OBJECTIVE
Transcribe the data from the line containing "898x565 pixels. Task: Select" through the line containing "click(x=589, y=30)", keeping both of those lines and omitting the pictures.

ENTRIES SUPPLIED
* Begin *
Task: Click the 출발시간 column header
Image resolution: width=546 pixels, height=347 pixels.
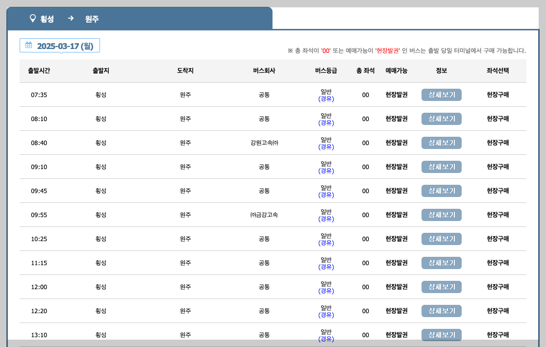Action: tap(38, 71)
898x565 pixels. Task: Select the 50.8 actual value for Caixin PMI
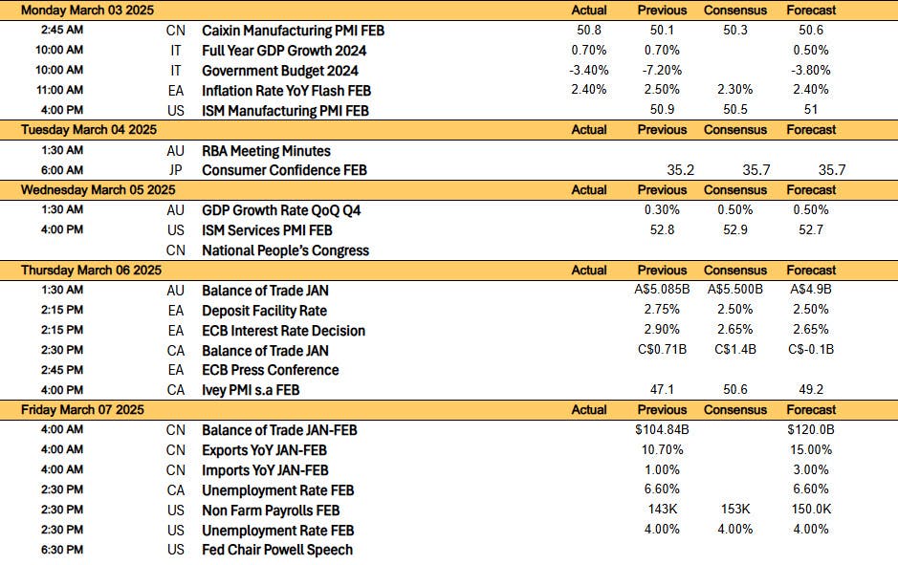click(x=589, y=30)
* End *
* Begin *
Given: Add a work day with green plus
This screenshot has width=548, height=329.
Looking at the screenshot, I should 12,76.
* End *
* Begin *
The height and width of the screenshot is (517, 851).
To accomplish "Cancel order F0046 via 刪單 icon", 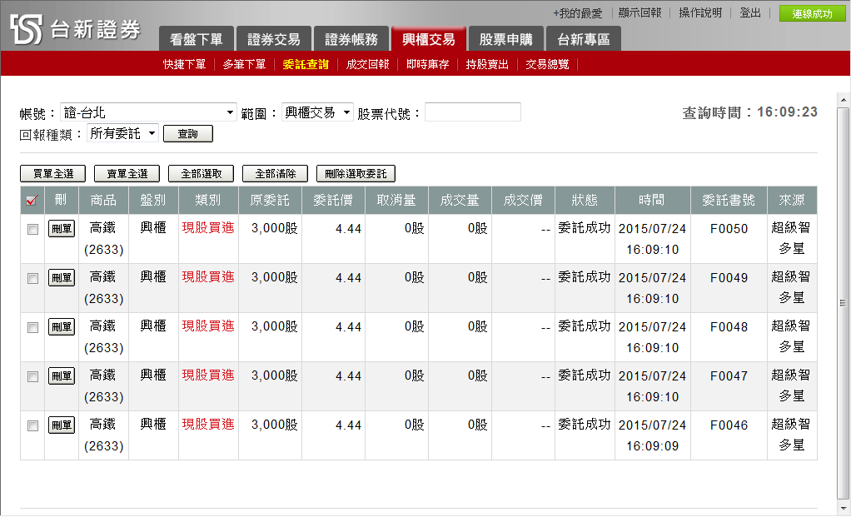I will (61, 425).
* End *
EXPECTED ANSWER
898x565 pixels. Task: Select the 50.8 actual value for Caixin PMI
click(x=589, y=30)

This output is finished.